**Short exercise**
Duplicate the rows below, starting at the line that contains "Where should I click to: Select" and ending at the line that contains "Action: [1322, 846]", with both of those lines included.

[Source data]
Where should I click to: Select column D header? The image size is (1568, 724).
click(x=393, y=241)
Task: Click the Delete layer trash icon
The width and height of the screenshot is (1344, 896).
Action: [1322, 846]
--
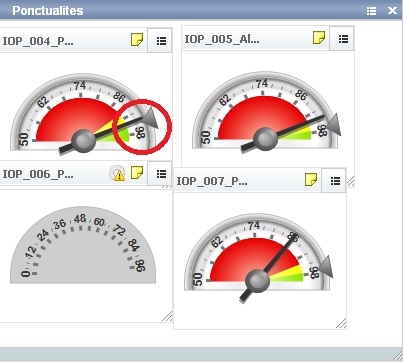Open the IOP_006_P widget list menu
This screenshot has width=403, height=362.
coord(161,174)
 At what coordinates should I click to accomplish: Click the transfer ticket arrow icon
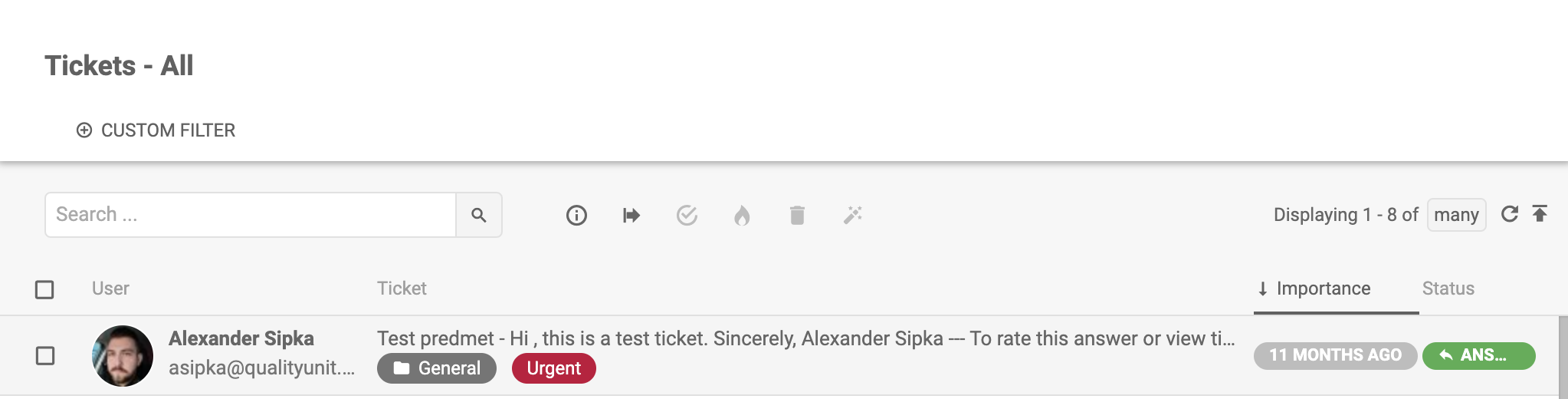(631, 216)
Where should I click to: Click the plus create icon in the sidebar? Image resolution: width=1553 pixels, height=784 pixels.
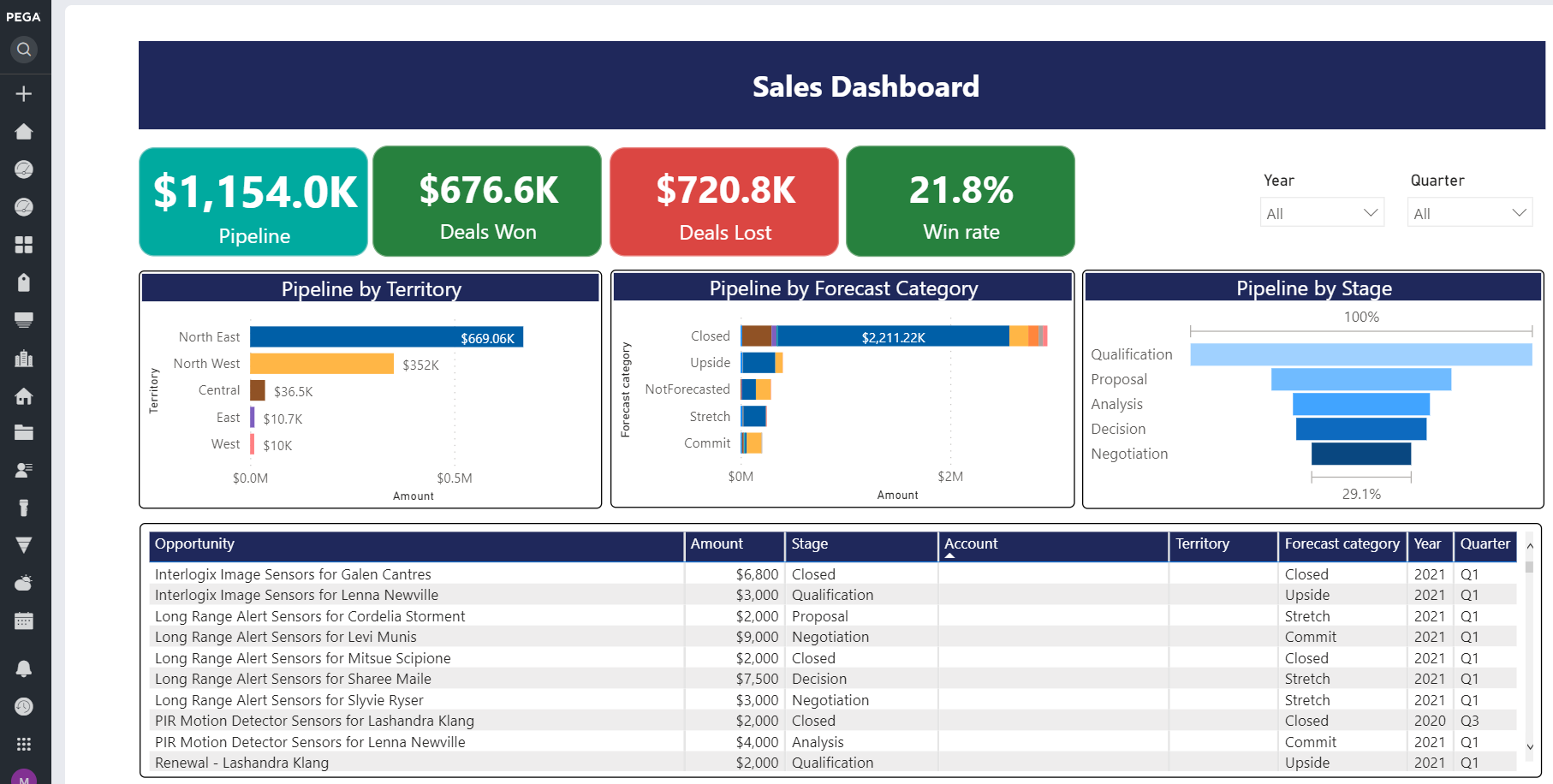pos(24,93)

**The solution**
Where should I click to: Select column D header? The image size is (1568, 724).
click(x=393, y=241)
Task: Click the Delete layer trash icon
The width and height of the screenshot is (1344, 896).
Action: [1322, 846]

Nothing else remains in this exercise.